-------- Available data --------

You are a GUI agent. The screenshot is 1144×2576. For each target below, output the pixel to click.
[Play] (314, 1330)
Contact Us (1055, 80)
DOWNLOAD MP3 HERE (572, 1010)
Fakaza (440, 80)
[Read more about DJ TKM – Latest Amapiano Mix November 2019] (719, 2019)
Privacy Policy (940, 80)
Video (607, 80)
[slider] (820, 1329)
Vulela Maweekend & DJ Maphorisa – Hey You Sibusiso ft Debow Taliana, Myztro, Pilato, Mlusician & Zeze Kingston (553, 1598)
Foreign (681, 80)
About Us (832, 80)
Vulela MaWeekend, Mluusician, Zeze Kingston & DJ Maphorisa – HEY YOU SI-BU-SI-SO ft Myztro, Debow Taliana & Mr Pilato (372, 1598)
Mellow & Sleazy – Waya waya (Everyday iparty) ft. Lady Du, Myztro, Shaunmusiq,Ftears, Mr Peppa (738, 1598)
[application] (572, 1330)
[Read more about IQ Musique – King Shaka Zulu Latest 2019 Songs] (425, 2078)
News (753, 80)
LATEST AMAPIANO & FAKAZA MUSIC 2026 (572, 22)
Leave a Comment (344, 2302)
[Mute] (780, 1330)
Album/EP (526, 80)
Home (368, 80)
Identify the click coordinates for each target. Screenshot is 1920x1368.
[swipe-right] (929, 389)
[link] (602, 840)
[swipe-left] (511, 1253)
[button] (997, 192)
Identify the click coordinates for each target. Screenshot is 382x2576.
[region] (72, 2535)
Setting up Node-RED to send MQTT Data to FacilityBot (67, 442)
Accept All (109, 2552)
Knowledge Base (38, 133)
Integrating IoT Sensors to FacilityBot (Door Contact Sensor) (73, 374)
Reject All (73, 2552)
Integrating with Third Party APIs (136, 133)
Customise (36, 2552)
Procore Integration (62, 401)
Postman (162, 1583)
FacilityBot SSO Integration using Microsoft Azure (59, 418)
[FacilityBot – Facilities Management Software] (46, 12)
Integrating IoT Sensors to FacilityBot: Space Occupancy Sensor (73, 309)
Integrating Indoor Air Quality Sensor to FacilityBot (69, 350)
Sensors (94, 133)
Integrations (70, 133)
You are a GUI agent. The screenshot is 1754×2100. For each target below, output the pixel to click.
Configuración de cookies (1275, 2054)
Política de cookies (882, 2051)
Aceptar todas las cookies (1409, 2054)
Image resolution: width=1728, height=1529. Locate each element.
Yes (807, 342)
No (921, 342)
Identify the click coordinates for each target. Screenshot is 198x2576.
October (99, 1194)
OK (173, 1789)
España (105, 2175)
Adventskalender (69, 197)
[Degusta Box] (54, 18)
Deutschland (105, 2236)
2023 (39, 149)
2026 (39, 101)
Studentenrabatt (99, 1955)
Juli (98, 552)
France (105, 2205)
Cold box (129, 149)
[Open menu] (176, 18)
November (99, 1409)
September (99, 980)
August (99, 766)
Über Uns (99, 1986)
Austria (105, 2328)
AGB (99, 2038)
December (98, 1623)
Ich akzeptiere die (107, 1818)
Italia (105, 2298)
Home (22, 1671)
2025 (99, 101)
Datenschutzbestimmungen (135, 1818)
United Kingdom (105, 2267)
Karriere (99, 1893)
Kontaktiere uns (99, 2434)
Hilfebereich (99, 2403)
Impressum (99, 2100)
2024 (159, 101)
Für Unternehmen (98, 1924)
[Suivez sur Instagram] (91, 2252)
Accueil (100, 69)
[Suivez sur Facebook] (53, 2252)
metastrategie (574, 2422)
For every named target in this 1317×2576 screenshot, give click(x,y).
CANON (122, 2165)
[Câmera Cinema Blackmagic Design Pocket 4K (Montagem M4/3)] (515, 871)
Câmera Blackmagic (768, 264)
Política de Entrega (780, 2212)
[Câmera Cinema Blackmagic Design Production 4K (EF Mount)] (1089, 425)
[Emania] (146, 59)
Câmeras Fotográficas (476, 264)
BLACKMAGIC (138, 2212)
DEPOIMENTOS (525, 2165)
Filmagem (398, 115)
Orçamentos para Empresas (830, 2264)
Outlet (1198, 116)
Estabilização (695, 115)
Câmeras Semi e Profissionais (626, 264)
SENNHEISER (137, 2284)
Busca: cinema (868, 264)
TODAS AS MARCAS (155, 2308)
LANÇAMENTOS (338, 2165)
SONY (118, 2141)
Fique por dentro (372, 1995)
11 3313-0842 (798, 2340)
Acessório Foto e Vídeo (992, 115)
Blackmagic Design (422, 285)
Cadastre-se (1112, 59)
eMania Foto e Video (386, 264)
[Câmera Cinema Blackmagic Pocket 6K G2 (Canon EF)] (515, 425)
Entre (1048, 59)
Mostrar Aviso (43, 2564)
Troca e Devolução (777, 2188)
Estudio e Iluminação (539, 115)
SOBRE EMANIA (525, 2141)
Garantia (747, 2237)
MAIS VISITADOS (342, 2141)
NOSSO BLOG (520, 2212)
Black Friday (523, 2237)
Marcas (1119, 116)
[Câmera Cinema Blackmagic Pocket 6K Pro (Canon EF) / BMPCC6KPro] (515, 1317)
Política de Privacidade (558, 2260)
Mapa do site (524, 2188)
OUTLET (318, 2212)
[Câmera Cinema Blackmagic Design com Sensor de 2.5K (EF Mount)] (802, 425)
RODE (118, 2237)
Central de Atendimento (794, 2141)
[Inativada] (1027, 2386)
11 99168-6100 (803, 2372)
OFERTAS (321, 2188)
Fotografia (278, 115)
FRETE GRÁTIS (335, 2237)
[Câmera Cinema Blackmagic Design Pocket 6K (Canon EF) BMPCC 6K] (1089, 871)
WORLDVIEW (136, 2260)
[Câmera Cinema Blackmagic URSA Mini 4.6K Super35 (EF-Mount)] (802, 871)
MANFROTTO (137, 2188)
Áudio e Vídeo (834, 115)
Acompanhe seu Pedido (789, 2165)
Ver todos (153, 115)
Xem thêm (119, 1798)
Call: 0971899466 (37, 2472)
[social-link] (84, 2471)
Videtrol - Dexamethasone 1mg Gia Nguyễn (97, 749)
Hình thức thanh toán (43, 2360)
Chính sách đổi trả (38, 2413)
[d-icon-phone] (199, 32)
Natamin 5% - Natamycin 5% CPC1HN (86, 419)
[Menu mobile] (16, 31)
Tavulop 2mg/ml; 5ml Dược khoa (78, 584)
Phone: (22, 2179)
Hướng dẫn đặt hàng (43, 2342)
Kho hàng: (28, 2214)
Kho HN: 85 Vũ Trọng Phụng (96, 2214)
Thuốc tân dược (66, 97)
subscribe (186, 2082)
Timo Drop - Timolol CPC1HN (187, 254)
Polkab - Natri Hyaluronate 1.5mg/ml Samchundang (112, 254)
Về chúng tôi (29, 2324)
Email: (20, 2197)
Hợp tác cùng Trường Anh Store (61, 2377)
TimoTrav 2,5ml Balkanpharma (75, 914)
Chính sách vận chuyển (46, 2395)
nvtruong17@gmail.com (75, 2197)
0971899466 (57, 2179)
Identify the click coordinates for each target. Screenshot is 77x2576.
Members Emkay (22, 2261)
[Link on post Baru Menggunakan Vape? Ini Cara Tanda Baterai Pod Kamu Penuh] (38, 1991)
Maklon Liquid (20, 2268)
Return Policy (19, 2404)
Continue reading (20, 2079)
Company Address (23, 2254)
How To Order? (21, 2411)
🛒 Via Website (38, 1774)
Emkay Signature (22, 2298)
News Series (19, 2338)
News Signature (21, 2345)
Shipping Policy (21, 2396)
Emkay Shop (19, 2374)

--------

**Task brief:** Your task is to give back every record exactly.

**Answer area:**
You are a GUI agent. The screenshot is 1144×2576. For each target below, output the pixel to click.
[Play] (314, 1330)
Contact Us (1055, 80)
DOWNLOAD MP3 HERE (572, 1010)
Fakaza (440, 80)
[Read more about DJ TKM – Latest Amapiano Mix November 2019] (719, 2019)
Privacy Policy (940, 80)
Video (607, 80)
[slider] (820, 1329)
Vulela Maweekend & DJ Maphorisa – Hey You Sibusiso ft Debow Taliana, Myztro, Pilato, Mlusician & Zeze Kingston (553, 1598)
Foreign (681, 80)
About Us (832, 80)
Vulela MaWeekend, Mluusician, Zeze Kingston & DJ Maphorisa – HEY YOU SI-BU-SI-SO ft Myztro, Debow Taliana & Mr Pilato (372, 1598)
Mellow & Sleazy – Waya waya (Everyday iparty) ft. Lady Du, Myztro, Shaunmusiq,Ftears, Mr Peppa (738, 1598)
[application] (572, 1330)
[Read more about IQ Musique – King Shaka Zulu Latest 2019 Songs] (425, 2078)
News (753, 80)
LATEST AMAPIANO & FAKAZA MUSIC 2026 (572, 22)
Leave a Comment (344, 2302)
[Mute] (780, 1330)
Album/EP (526, 80)
Home (368, 80)
Identify the click coordinates for each target. Screenshot is 1920x1368.
[swipe-right] (929, 389)
[link] (602, 840)
[swipe-left] (511, 1253)
[button] (997, 192)
Identify the click coordinates for each target. Screenshot is 382x2576.
[region] (72, 2535)
Setting up Node-RED to send MQTT Data to FacilityBot (67, 442)
Accept All (109, 2552)
Knowledge Base (38, 133)
Integrating IoT Sensors to FacilityBot (Door Contact Sensor) (73, 374)
Reject All (73, 2552)
Integrating with Third Party APIs (136, 133)
Customise (36, 2552)
Procore Integration (62, 401)
Postman (162, 1583)
FacilityBot SSO Integration using Microsoft Azure (59, 418)
[FacilityBot – Facilities Management Software] (46, 12)
Integrating IoT Sensors to FacilityBot: Space Occupancy Sensor (73, 309)
Integrating Indoor Air Quality Sensor to FacilityBot (69, 350)
Sensors (94, 133)
Integrations (70, 133)
You are a GUI agent. The screenshot is 1754×2100. For each target below, output the pixel to click.
Configuración de cookies (1275, 2054)
Política de cookies (882, 2051)
Aceptar todas las cookies (1409, 2054)
Image resolution: width=1728, height=1529. Locate each element.
Yes (807, 342)
No (921, 342)
Identify the click coordinates for each target. Screenshot is 198x2576.
October (99, 1194)
OK (173, 1789)
España (105, 2175)
Adventskalender (69, 197)
[Degusta Box] (54, 18)
Deutschland (105, 2236)
2023 (39, 149)
2026 (39, 101)
Studentenrabatt (99, 1955)
Juli (98, 552)
France (105, 2205)
Cold box (129, 149)
[Open menu] (176, 18)
November (99, 1409)
September (99, 980)
August (99, 766)
Über Uns (99, 1986)
Austria (105, 2328)
AGB (99, 2038)
December (98, 1623)
Ich akzeptiere die (107, 1818)
Italia (105, 2298)
Home (22, 1671)
2025 (99, 101)
Datenschutzbestimmungen (135, 1818)
United Kingdom (105, 2267)
Karriere (99, 1893)
Kontaktiere uns (99, 2434)
Hilfebereich (99, 2403)
Impressum (99, 2100)
2024 (159, 101)
Für Unternehmen (98, 1924)
[Suivez sur Instagram] (91, 2252)
Accueil (100, 69)
[Suivez sur Facebook] (53, 2252)
metastrategie (574, 2422)
For every named target in this 1317×2576 screenshot, give click(x,y).
CANON (122, 2165)
[Câmera Cinema Blackmagic Design Pocket 4K (Montagem M4/3)] (515, 871)
Câmera Blackmagic (768, 264)
Política de Entrega (780, 2212)
[Câmera Cinema Blackmagic Design Production 4K (EF Mount)] (1089, 425)
[Emania] (146, 59)
Câmeras Fotográficas (476, 264)
BLACKMAGIC (138, 2212)
DEPOIMENTOS (525, 2165)
Filmagem (398, 115)
Orçamentos para Empresas (830, 2264)
Outlet (1198, 116)
Estabilização (695, 115)
Câmeras Semi e Profissionais (626, 264)
SENNHEISER (137, 2284)
Busca: cinema (868, 264)
TODAS AS MARCAS (155, 2308)
LANÇAMENTOS (338, 2165)
SONY (118, 2141)
Fique por dentro (372, 1995)
11 3313-0842 (798, 2340)
Acessório Foto e Vídeo (992, 115)
Blackmagic Design (422, 285)
Cadastre-se (1112, 59)
eMania Foto e Video (386, 264)
[Câmera Cinema Blackmagic Pocket 6K G2 (Canon EF)] (515, 425)
Entre (1048, 59)
Mostrar Aviso (43, 2564)
Troca e Devolução (777, 2188)
Estudio e Iluminação (539, 115)
SOBRE EMANIA (525, 2141)
Garantia (747, 2237)
MAIS VISITADOS (342, 2141)
NOSSO BLOG (520, 2212)
Black Friday (523, 2237)
Marcas (1119, 116)
[Câmera Cinema Blackmagic Pocket 6K Pro (Canon EF) / BMPCC6KPro] (515, 1317)
Política de Privacidade (558, 2260)
Mapa do site (524, 2188)
OUTLET (318, 2212)
[Câmera Cinema Blackmagic Design com Sensor de 2.5K (EF Mount)] (802, 425)
RODE (118, 2237)
Central de Atendimento (794, 2141)
[Inativada] (1027, 2386)
11 99168-6100 (803, 2372)
OFERTAS (321, 2188)
Fotografia (278, 115)
FRETE GRÁTIS (335, 2237)
[Câmera Cinema Blackmagic Design Pocket 6K (Canon EF) BMPCC 6K] (1089, 871)
WORLDVIEW (136, 2260)
[Câmera Cinema Blackmagic URSA Mini 4.6K Super35 (EF-Mount)] (802, 871)
MANFROTTO (137, 2188)
Áudio e Vídeo (834, 115)
Acompanhe seu Pedido (789, 2165)
Ver todos (153, 115)
Xem thêm (119, 1798)
Call: 0971899466 (37, 2472)
[social-link] (84, 2471)
Videtrol - Dexamethasone 1mg Gia Nguyễn (97, 749)
Hình thức thanh toán (43, 2360)
Chính sách đổi trả (38, 2413)
[d-icon-phone] (199, 32)
Natamin 5% - Natamycin 5% CPC1HN (86, 419)
[Menu mobile] (16, 31)
Tavulop 2mg/ml; 5ml Dược khoa (78, 584)
Phone: (22, 2179)
Hướng dẫn đặt hàng (43, 2342)
Kho hàng: (28, 2214)
Kho HN: 85 Vũ Trọng Phụng (96, 2214)
Thuốc tân dược (66, 97)
subscribe (186, 2082)
Timo Drop - Timolol CPC1HN (187, 254)
Polkab - Natri Hyaluronate 1.5mg/ml Samchundang (112, 254)
Về chúng tôi (29, 2324)
Email: (20, 2197)
Hợp tác cùng Trường Anh Store (61, 2377)
TimoTrav 2,5ml Balkanpharma (75, 914)
Chính sách vận chuyển (46, 2395)
nvtruong17@gmail.com (75, 2197)
0971899466 (57, 2179)
Identify the click coordinates for each target. Screenshot is 77x2576.
Members Emkay (22, 2261)
[Link on post Baru Menggunakan Vape? Ini Cara Tanda Baterai Pod Kamu Penuh] (38, 1991)
Maklon Liquid (20, 2268)
Return Policy (19, 2404)
Continue reading (20, 2079)
Company Address (23, 2254)
How To Order? (21, 2411)
🛒 Via Website (38, 1774)
Emkay Signature (22, 2298)
News Series (19, 2338)
News Signature (21, 2345)
Shipping Policy (21, 2396)
Emkay Shop (19, 2374)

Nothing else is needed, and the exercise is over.